The error number of an exception is represented by the text "Msg" within the error text. For example, the error number of the following exception is 156:

Msg 156, Level 15, State 1, Line 1
Incorrect syntax near the keyword 'FROM'.

SQL Server generally returns the error message with the exception, so having the error number usually doesn't assist from a problem-solving point of view. However, there are times when knowing the error number can be of use. Examples include use of the @@ERROR function, or when doing specialized error handling using the TRY/CATCH syntax.

The error number can also be used to look up the templatized, localized text of the error in the sys.messages catalog view. The message_id column contains the error number, and the language_id column can be used to get the message in the correct language. The following T-SQL returns the English text for error 208:

SELECT text
FROM sys.messages
WHERE
message_id = 208
AND language_id = 1033

The output of this query is as shown here:

Invalid object name '%.*ls'.

See the section "SQL Server's RAISERROR Function" for more information about error message templates.

Error Level

The Level tag within an error message indicates a number between 1 and 25. This number can sometimes be used to either classify an exception or determine its severity. Unfortunately, the key word is "sometimes": the error levels as generated by SQL Server are highly inconsistent and should generally not be used in order to make decisions about exceptions.

The following exception, based on its error message, is of error level 15:

Msg 156, Level 15, State 1, Line 1
Incorrect syntax near the keyword 'FROM'.

The error levels for each exception can be queried from the sys.messages view, using the severity column.
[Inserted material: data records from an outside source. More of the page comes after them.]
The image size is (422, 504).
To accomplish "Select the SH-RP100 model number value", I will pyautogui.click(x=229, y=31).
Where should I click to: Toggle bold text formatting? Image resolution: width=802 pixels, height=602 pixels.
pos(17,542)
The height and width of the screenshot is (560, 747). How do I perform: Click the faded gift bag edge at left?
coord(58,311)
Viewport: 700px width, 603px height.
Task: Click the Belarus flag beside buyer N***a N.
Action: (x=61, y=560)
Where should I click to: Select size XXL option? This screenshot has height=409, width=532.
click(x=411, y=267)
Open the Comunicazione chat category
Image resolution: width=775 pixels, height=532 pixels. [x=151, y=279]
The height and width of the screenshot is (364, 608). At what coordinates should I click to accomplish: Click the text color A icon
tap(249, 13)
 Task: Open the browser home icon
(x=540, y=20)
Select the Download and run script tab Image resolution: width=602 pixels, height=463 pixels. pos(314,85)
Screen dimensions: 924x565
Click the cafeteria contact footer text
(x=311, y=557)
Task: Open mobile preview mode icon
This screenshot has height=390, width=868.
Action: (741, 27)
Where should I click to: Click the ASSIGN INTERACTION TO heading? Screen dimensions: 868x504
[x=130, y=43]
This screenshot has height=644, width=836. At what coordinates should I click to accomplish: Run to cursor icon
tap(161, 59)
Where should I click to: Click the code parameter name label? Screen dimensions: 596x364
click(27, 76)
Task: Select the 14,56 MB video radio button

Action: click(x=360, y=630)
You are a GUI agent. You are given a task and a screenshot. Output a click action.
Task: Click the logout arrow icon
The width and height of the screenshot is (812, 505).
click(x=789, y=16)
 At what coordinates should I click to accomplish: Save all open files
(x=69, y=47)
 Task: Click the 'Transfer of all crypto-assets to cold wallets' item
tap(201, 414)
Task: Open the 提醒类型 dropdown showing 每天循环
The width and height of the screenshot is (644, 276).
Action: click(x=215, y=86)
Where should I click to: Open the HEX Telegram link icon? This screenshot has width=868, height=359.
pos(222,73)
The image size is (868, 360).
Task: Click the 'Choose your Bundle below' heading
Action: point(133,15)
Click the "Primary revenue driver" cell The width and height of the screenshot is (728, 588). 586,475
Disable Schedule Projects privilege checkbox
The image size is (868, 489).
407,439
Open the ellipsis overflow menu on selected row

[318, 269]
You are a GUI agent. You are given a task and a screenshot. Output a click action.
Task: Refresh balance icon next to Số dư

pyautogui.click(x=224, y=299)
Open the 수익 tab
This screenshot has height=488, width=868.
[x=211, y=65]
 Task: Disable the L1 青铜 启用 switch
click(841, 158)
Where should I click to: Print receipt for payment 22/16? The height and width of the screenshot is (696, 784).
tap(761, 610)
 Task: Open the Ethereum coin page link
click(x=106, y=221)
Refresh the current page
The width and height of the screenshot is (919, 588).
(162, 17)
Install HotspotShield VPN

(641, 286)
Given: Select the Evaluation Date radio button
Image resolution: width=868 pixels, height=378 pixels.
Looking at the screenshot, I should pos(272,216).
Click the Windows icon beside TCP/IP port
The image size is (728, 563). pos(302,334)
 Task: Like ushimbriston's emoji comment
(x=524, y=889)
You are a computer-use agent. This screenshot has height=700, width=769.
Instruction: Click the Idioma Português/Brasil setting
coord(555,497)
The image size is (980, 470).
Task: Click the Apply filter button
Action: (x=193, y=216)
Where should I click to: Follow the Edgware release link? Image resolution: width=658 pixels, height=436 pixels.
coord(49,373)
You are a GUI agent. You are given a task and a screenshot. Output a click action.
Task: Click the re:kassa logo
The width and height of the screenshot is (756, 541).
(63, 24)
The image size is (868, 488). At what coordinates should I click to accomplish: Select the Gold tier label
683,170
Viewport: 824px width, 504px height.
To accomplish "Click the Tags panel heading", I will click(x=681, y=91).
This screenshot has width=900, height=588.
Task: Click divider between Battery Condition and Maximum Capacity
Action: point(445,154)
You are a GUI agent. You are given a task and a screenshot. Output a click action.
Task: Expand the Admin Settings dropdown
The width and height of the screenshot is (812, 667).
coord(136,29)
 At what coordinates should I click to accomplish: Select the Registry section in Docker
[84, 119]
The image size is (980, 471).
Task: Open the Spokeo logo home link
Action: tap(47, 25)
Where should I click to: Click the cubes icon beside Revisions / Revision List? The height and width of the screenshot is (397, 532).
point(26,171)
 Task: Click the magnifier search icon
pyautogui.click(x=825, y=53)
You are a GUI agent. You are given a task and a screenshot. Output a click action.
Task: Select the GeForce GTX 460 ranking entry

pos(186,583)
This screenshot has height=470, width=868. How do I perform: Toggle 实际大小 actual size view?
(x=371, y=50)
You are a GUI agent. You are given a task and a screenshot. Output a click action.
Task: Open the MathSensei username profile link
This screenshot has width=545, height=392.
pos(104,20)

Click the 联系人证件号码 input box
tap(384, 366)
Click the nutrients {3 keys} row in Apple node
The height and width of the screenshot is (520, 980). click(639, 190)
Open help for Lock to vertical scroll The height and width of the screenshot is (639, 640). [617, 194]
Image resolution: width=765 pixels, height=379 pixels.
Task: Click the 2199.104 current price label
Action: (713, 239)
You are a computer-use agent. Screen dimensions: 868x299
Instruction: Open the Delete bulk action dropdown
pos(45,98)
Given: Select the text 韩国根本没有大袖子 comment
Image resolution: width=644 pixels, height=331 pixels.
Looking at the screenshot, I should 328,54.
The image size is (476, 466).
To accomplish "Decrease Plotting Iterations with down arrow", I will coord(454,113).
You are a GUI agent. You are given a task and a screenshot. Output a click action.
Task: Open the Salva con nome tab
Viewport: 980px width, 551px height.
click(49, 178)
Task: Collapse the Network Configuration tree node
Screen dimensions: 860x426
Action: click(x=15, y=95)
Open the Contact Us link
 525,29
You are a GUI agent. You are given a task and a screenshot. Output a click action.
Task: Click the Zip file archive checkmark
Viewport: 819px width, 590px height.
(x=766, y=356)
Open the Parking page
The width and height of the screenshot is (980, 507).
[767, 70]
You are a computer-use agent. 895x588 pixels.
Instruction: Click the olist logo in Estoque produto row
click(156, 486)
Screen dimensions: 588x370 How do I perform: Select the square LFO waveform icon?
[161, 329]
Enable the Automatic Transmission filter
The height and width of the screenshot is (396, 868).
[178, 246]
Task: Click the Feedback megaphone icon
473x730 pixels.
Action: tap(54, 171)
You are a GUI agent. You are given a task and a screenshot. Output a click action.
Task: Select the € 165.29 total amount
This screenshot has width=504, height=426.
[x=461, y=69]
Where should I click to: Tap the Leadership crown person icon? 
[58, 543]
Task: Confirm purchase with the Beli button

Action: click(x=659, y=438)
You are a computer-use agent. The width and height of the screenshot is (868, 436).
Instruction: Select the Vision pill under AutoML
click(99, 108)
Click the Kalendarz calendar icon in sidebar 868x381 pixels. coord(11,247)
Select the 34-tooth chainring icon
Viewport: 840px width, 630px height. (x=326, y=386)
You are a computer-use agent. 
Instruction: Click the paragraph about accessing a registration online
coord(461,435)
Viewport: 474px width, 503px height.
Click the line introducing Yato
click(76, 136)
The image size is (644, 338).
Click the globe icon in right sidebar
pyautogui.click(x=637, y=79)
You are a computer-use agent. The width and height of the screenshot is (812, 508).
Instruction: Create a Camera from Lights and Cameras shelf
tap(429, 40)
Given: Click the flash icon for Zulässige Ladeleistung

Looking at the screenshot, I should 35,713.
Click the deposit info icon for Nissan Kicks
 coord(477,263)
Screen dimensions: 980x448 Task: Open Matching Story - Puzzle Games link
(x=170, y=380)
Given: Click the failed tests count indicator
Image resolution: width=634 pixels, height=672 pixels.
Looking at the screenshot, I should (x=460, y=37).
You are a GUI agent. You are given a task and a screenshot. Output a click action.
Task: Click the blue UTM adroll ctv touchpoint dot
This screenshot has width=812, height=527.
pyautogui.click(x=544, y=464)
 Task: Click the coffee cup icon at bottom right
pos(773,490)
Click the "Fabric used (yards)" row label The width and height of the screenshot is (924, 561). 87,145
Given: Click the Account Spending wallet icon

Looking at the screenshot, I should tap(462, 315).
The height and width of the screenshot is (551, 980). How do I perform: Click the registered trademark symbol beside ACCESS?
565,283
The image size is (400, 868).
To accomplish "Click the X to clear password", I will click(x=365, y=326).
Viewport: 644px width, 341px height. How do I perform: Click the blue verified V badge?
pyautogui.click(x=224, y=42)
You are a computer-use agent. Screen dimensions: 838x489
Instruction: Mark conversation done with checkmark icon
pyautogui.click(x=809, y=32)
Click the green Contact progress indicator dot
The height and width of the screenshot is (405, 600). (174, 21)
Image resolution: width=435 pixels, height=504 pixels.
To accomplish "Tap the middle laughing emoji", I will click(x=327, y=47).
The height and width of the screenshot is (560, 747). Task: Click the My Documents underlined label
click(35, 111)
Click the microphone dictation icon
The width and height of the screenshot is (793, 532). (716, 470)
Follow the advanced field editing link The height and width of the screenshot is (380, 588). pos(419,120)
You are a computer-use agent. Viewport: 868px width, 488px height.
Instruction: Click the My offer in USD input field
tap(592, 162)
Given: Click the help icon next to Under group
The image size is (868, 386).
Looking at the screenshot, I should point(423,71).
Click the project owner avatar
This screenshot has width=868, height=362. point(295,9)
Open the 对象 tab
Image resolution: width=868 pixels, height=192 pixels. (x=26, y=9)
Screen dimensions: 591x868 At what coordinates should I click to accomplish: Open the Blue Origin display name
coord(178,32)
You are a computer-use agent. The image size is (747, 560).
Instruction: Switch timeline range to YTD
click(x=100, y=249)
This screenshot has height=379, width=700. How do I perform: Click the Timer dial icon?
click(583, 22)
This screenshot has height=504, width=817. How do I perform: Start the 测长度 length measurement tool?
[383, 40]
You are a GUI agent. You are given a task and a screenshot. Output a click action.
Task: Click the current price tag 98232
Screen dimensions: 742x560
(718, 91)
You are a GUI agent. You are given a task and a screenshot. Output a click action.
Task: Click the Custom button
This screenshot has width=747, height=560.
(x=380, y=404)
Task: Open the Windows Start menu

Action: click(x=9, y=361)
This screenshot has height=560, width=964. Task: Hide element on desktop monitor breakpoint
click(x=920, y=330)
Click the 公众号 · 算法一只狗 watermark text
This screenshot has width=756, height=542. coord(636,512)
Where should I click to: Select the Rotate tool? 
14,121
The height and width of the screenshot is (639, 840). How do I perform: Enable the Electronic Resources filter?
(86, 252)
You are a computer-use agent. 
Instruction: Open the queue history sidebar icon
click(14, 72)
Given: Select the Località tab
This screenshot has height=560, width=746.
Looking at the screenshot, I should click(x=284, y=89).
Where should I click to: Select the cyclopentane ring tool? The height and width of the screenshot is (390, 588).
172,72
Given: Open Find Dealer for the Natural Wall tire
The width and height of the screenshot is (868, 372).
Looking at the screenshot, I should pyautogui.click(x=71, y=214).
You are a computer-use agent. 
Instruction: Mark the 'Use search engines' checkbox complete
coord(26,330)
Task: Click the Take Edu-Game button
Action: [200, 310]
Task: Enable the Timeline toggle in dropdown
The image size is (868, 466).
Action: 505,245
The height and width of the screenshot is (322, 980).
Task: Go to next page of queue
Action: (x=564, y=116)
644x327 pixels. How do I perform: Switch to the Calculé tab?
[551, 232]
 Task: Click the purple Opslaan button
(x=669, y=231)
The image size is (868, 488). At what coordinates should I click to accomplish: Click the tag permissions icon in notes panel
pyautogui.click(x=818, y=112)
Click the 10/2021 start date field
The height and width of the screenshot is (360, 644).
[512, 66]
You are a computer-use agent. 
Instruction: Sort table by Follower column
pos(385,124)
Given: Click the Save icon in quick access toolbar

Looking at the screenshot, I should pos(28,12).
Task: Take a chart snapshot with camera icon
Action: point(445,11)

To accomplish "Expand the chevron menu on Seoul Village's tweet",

A severity of less than 11 indicates that a message is a warning. If severity is 11 or greater, the message is considered to be an error and can be broken down into the following documented categories:

  • Error levels 11 through 16 are documented as "errors that can be corrected by the user."[] The majority of exceptions thrown by SQL Server are in this range, including constraint violations, parsing and compilation errors, and most other run time exceptions.

    [] SQL Server 2005 Books Online, "Database Engine Error Severities," http://msdn2.microsoft.com/en-us/library/ms164086.aspx, December 2005.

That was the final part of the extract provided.